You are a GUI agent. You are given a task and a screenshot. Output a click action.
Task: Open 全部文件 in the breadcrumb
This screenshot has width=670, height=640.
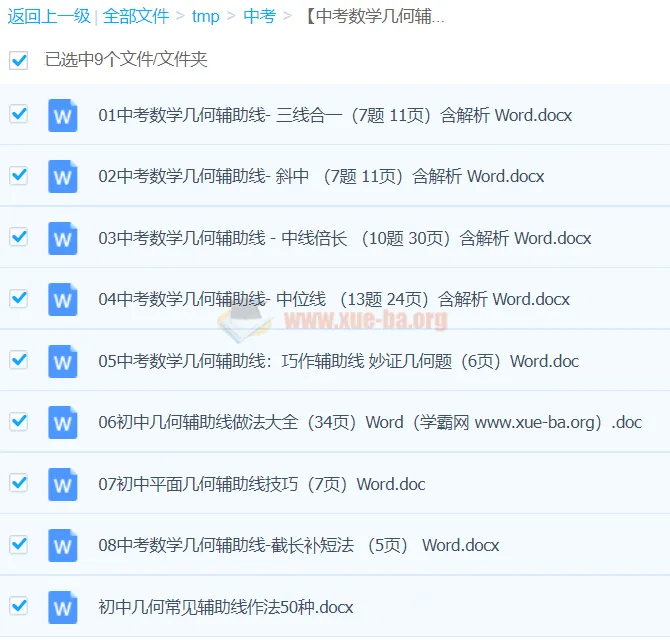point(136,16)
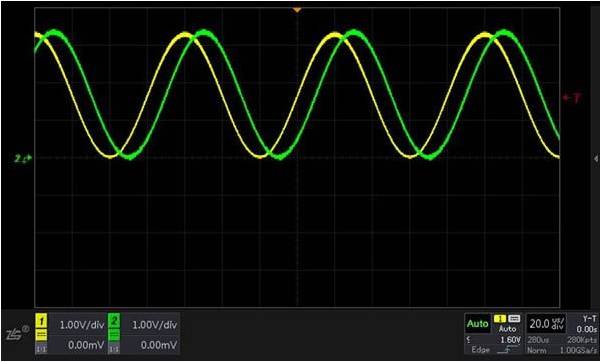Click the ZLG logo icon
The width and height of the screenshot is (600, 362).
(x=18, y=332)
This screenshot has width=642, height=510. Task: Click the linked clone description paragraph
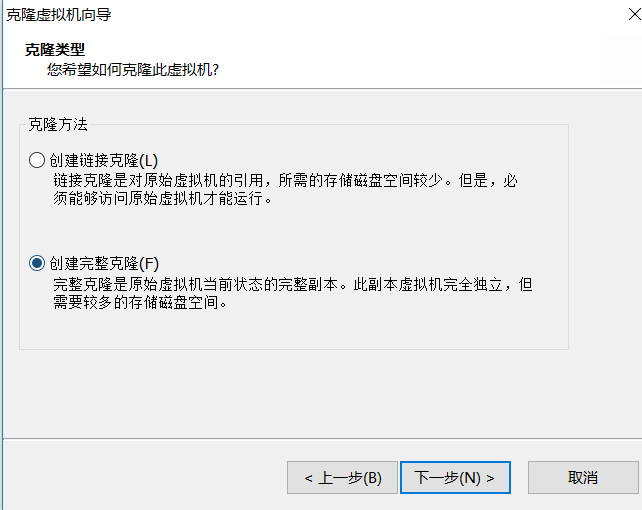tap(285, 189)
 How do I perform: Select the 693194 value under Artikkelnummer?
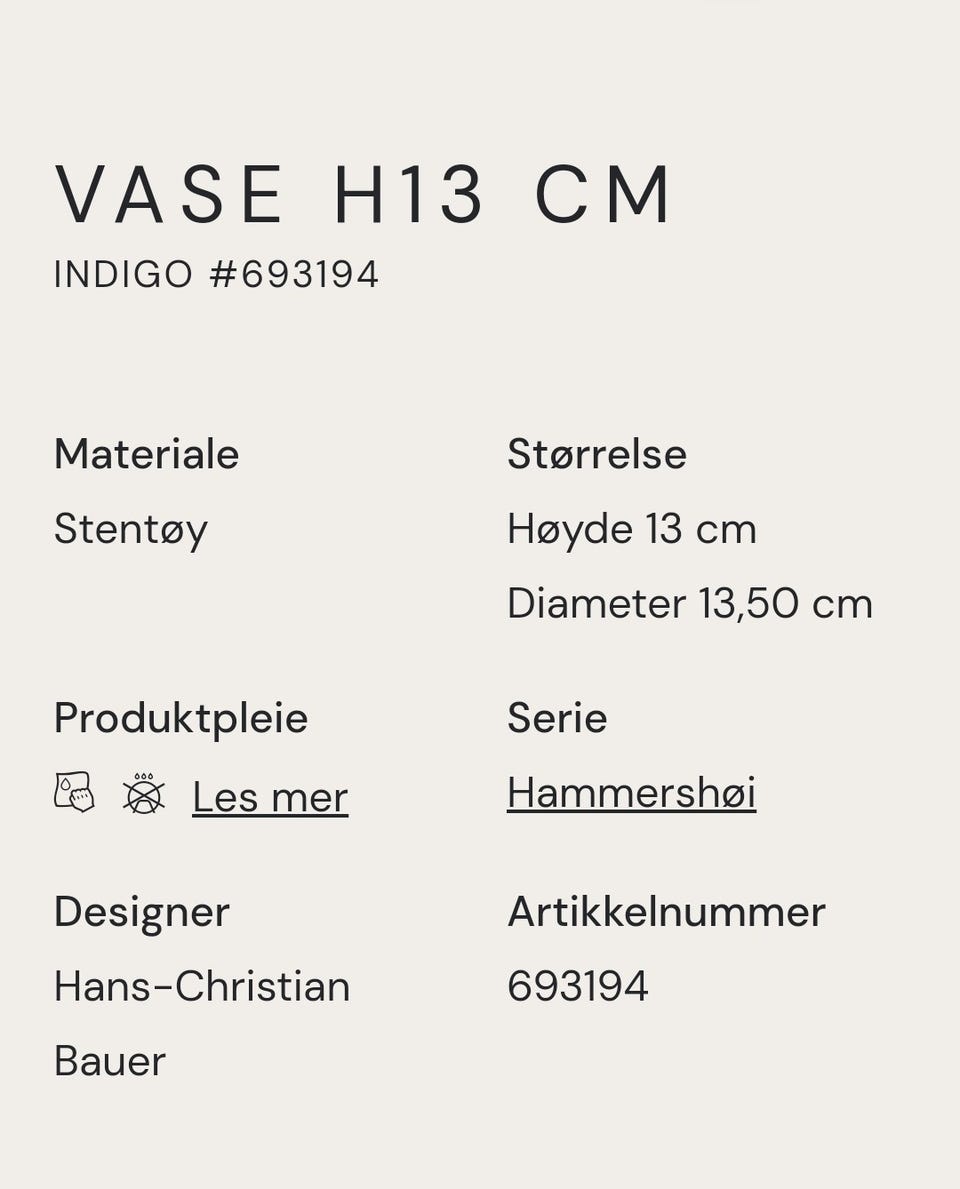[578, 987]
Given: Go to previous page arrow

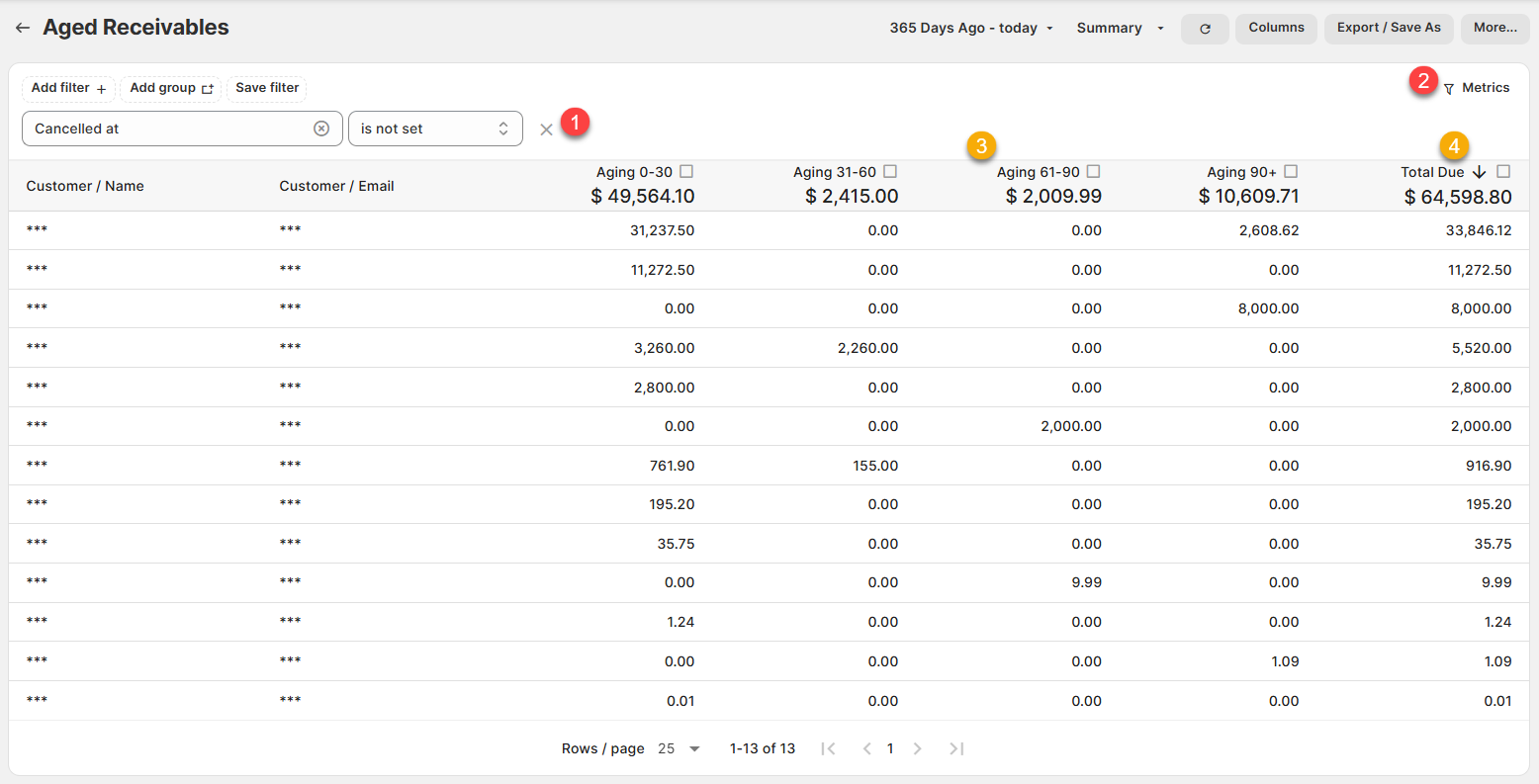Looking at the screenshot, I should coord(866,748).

======

In the records above, find the line that contains "How do I perform: Select" and repeat exactly that line and all lines after it to the end. Do not include pictures.

» OUTPUT OF THE TASK:
 How do I perform: Select the 693194 value under Artikkelnummer?
[578, 987]
Given: Go to previous page arrow

Looking at the screenshot, I should coord(866,748).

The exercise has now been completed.